**DATA SUPPLIED**
• • •
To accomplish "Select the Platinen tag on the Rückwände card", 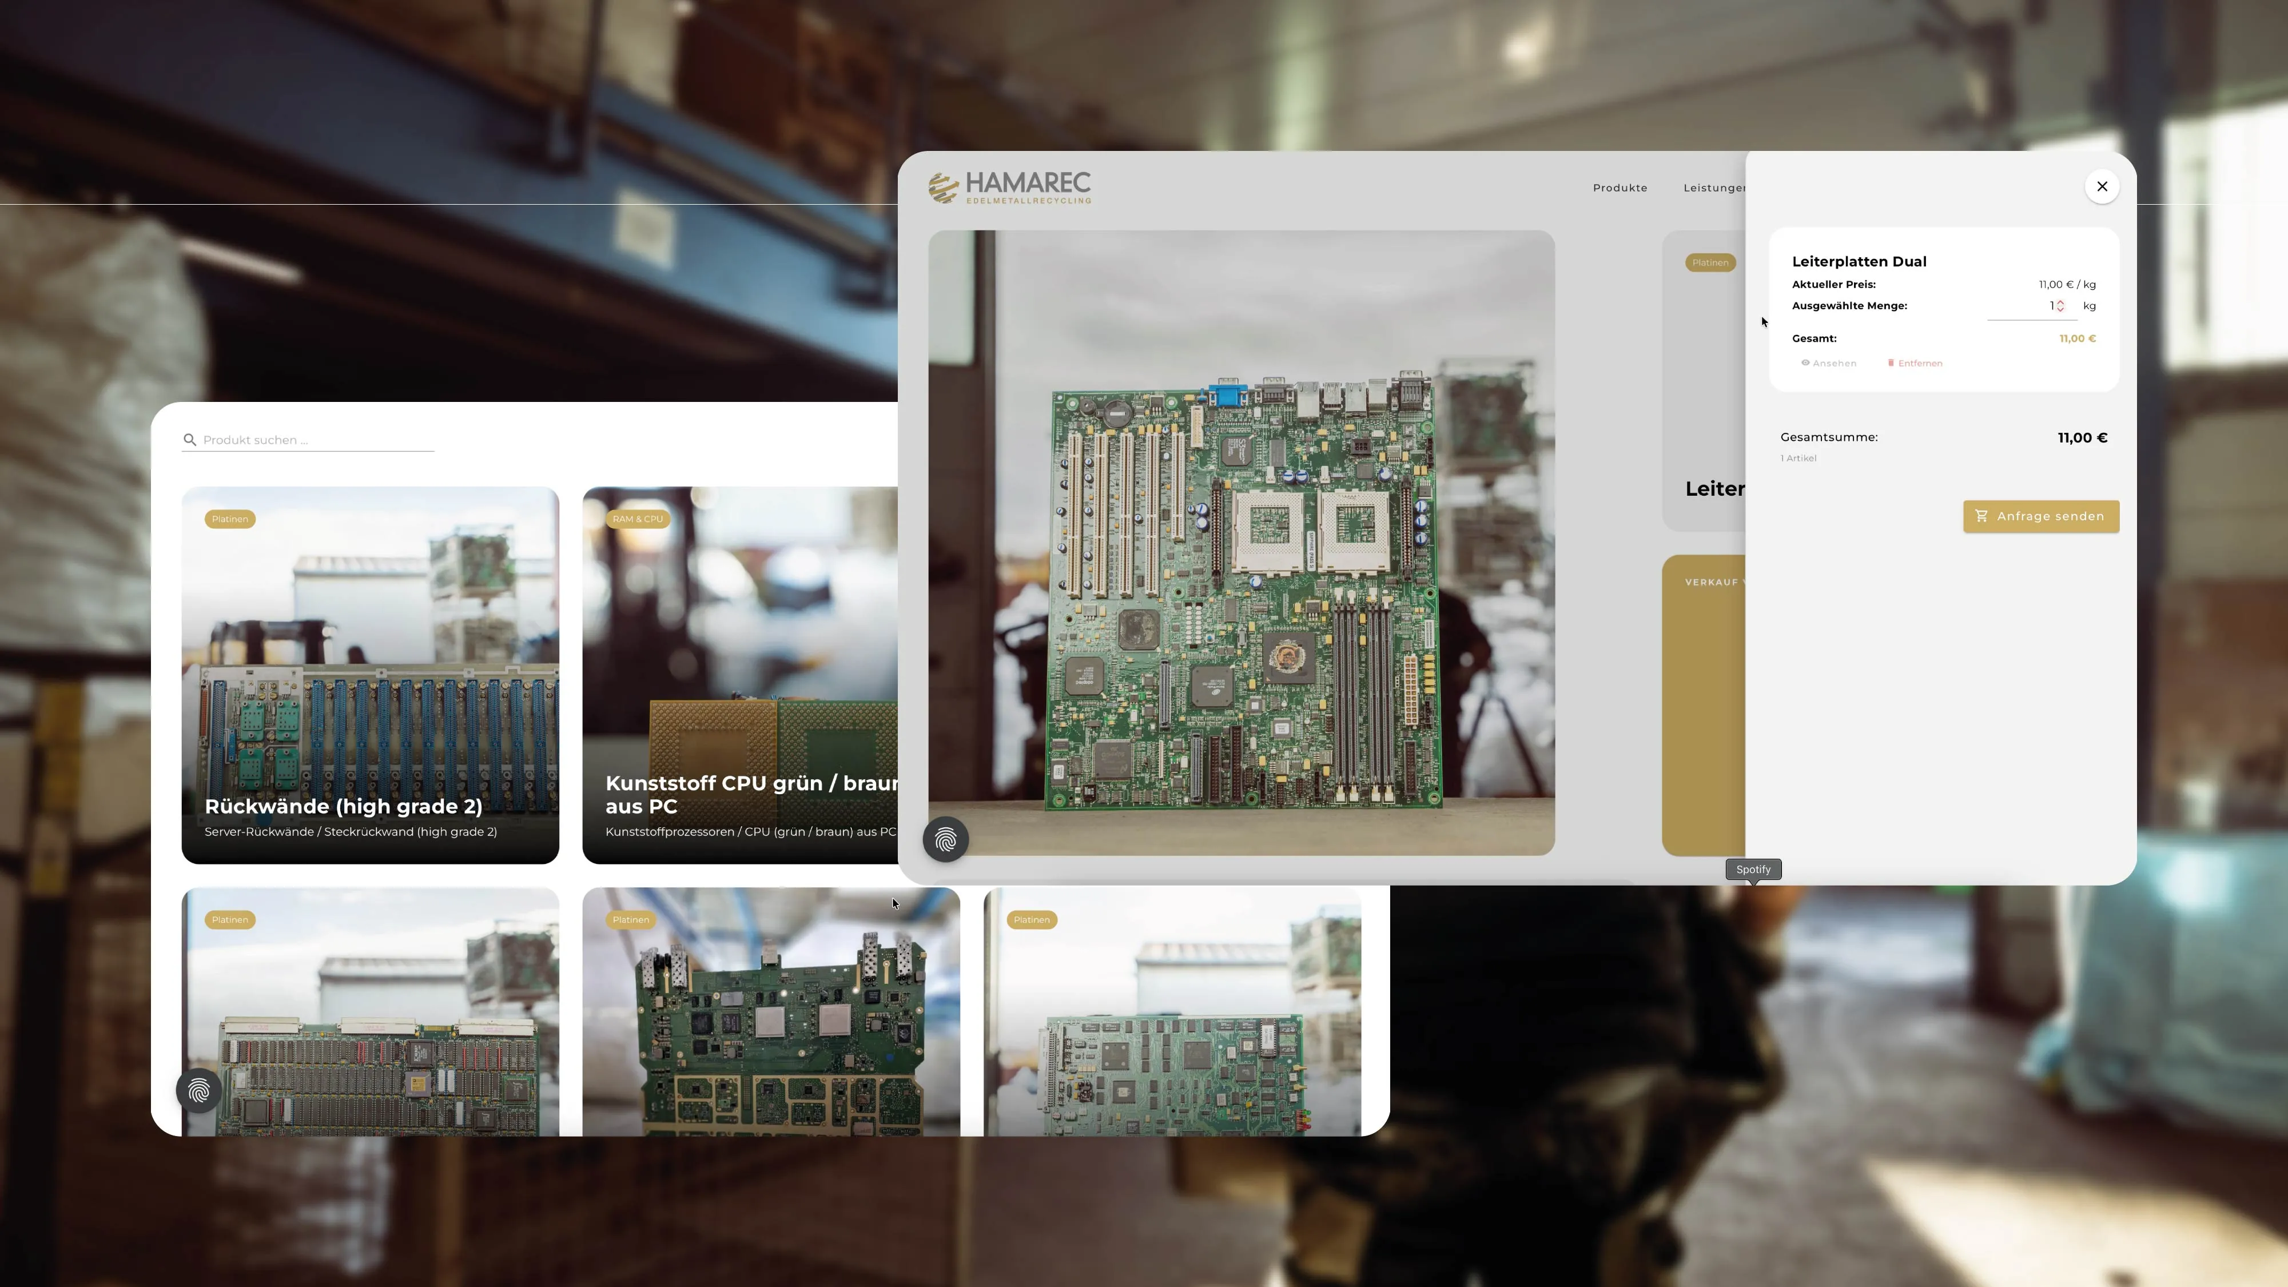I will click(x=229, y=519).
• • •
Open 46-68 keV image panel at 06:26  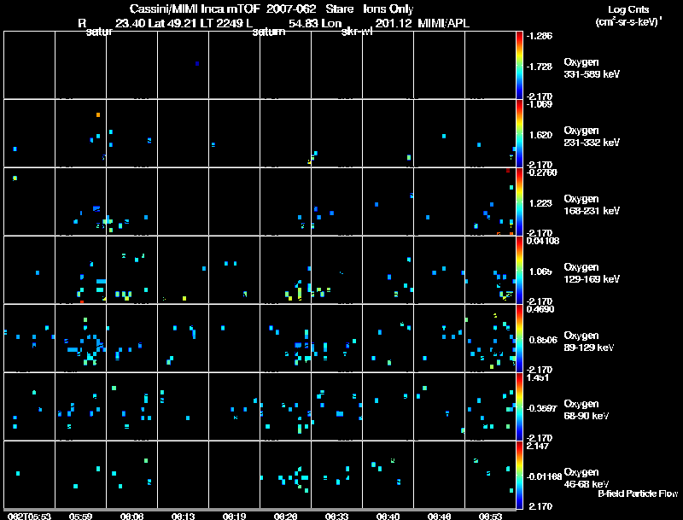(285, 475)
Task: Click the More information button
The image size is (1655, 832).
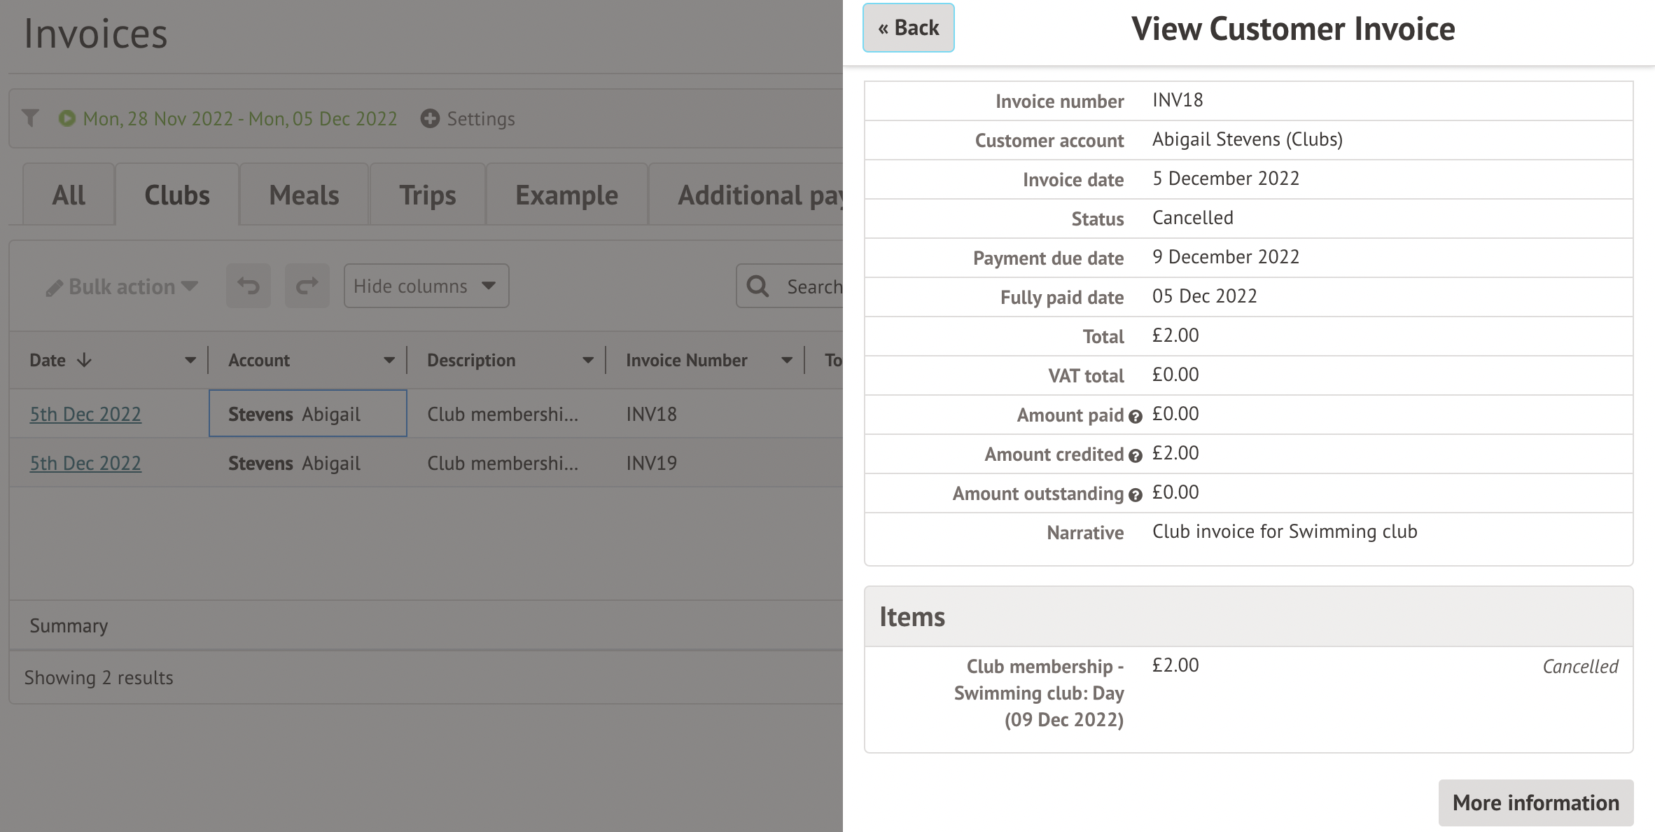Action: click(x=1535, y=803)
• • •
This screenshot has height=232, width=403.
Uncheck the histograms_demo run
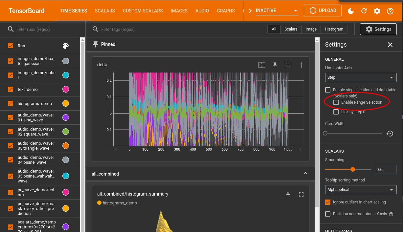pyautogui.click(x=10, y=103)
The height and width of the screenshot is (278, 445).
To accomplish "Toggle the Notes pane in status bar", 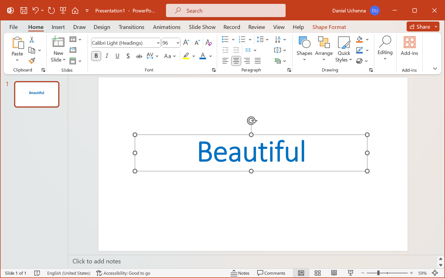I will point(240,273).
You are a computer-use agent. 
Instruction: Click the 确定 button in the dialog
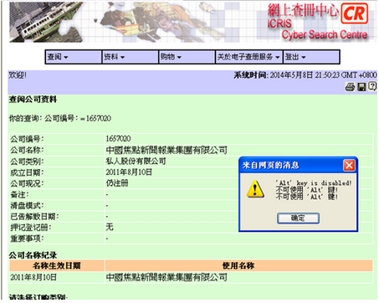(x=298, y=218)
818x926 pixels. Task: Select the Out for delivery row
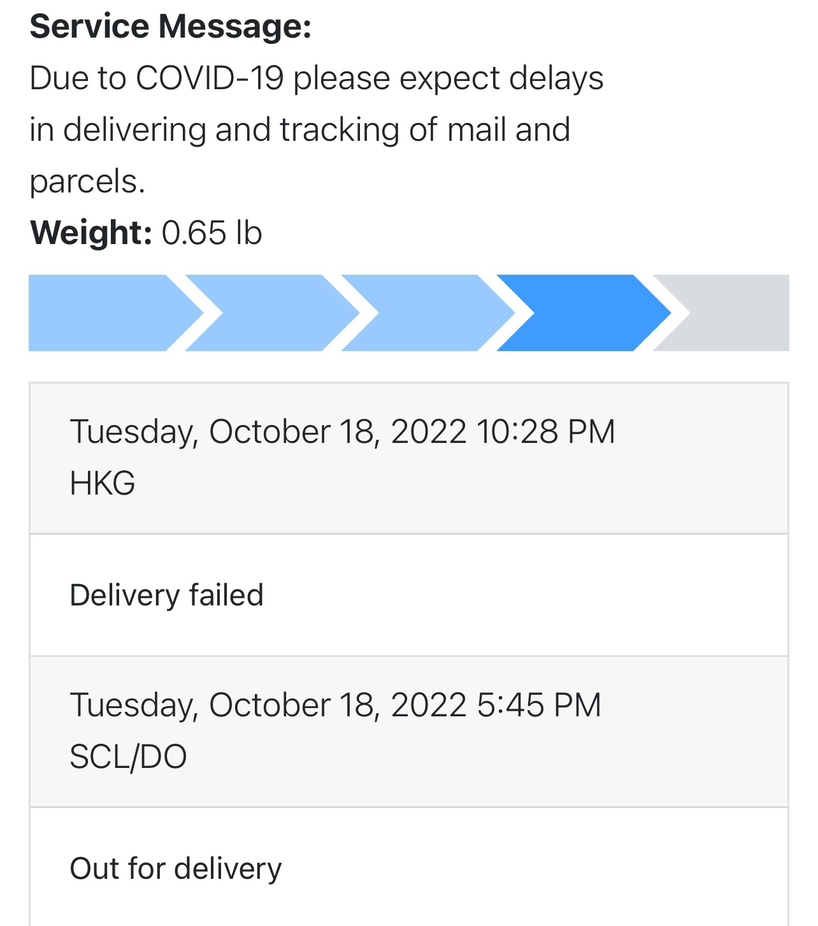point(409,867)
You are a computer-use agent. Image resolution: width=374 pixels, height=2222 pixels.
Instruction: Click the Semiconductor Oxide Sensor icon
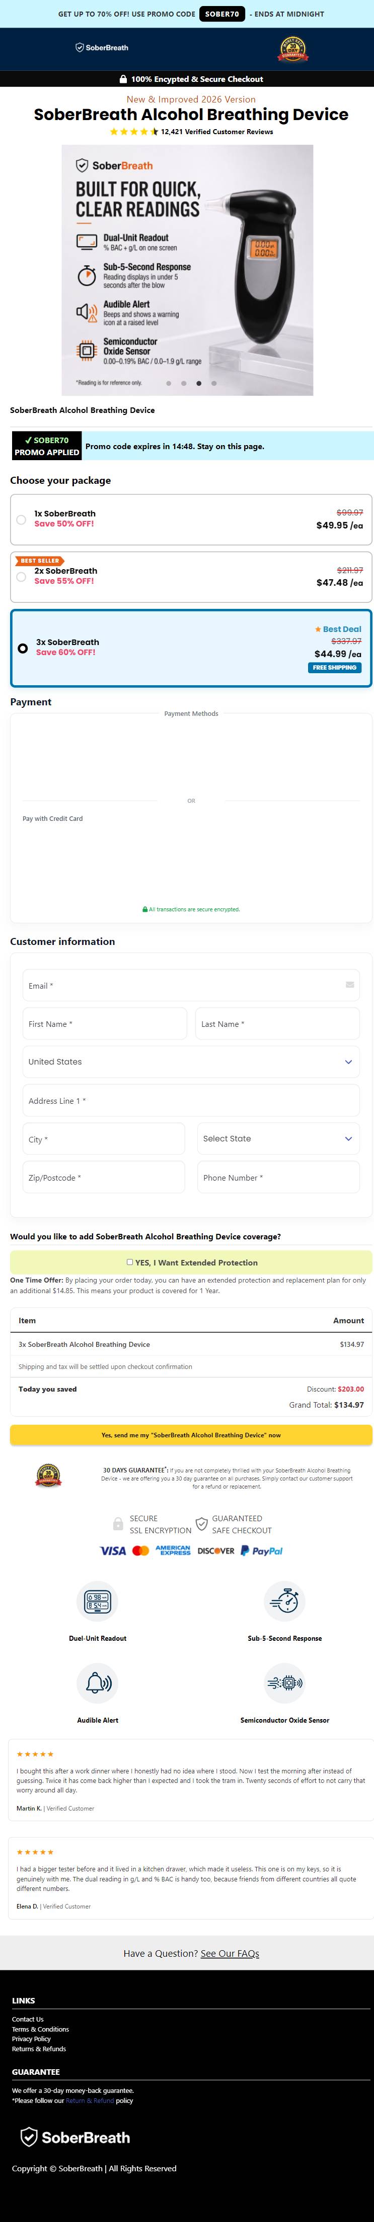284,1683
• • •
**EXERCISE DIRECTIONS**
Pick out every line in the items above that contains the string "agent", and copy each of those lines in full.

**WRITTEN RESPONSE**
You are a computer-use agent. 
You are a computer-use agent. Image resolution: width=374 pixels, height=2222 pixels.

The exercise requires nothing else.